The present study assessed the accuracy of artificiaI intelligence-generated responses to frequently asked questions on erectile dysfunction. A cross-sectional analysis involved 56 erectile dysfunction-related questions searched on Google, categorized into nine sections: causes, diagnosis, treatment options, treatment complications, protective measures, relationship with other illnesses, treatment costs, treatment with herbal agents, and appointments. Responses from ChatGPT 3.5, ChatGPT 4, and BARD were evaluated by two experienced urology experts using the F1 and global quality scores (GQS) for accuracy, relevance, and comprehensibility. ChatGPT 3.5 and ChatGPT 4 achieved higher GQS than BARD in categories such as causes (4.5 ± 0.54, 4.5 ± 0.51, 3.15 ± 1.01, respectively, p < 0.001), treatment options (4.35 ± 0.6, 4.5 ± 0.43, 2.71 ± 1.38, respectively, p < 0.001), protective measures (5.0 ± 0, 5.0 ± 0, 4 ± 0.5, respectively, p = 0.013), relationships with other illnesses (4.58 ± 0.58, 4.83 ± 0.25, 3.58 ± 0.8, respectively, p = 0.006), and treatment with herbal agents (3 ± 0.61, 3.33 ± 0.83, 1.8 ± 1.09, respectively, p = 0.043). F1 scores in categories: causes (1), diagnosis (0.857), treatment options (0.726), and protective measures (1), indicated their alignment with the guidelines.

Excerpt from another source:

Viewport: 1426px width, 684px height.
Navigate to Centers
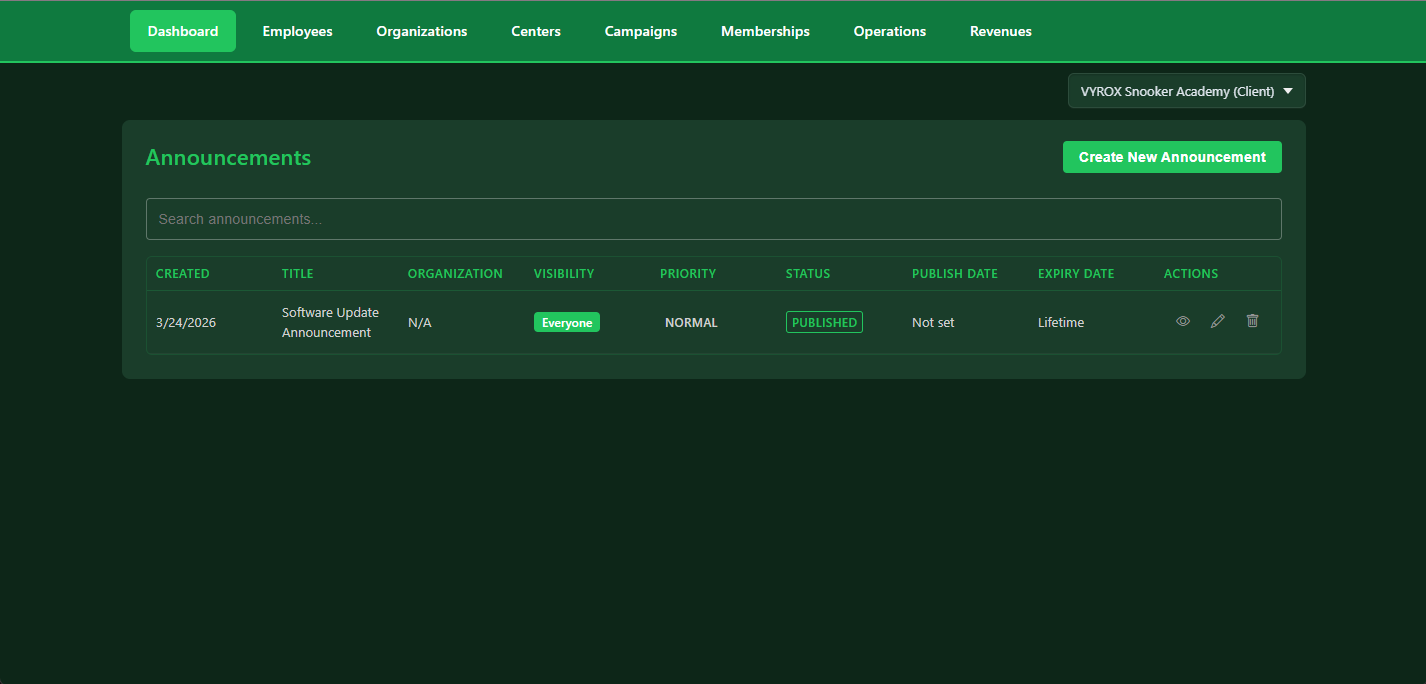(536, 31)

There was no significant difference between ChatGPT 3.5 and ChatGPT 4 regarding answer quality, but both outperformed BARD in the GQS. These results emphasize the need to continually enhance and validate AI-generated medical information, underscoring the importance of artificiaI intelligence systems in delivering reliable information on erectile dysfunction.
本研究评估了人工智能生成的关于勃起功能障碍常见问题回答的准确性。一项横断面分析涉及在谷歌上搜索的56个与勃起功能障碍相关的问题,分为九个部分:病因、诊断、治疗选择、治疗并发症、保护措施、与其他疾病的关系、治疗费用、草药治疗以及预约。两位经验丰富的泌尿外科专家使用F1和全球质量评分(GQS)对ChatGPT 3.5、ChatGPT 4和BARD的回答进行准确性、相关性和可理解性评估。在病因(分别为4.5±0.54、4.5±0.51、3.15±1.01,p<0.001)、治疗选择(分别为4.35±0.6、4.5±0.43、2.71±1.38,p<0.001)、保护措施(分别为5.0±0、5.0±0、4±0.5,p = 0.013)、与其他疾病的关系(分别为4.58±0.58、4.83±0.25、3.58±0.8,p = 0.006)以及草药治疗(分别为3±0.61、3.33±0.83、1.8±1.09,p = 0.043)等类别中,ChatGPT 3.5和ChatGPT 4的GQS得分高于BARD。各分类的F1得分:病因(1)、诊断(0.857)、治疗选择(0.726)和保护措施(1),表明它们与指南相符。ChatGPT 3.5和ChatGPT 4在回答质量方面没有显著差异,但在GQS上均优于BARD。这些结果强调了持续增强和验证人工智能生成的医学信息的必要性,凸显了人工智能系统在提供关于勃起功能障碍可靠信息方面的重要性。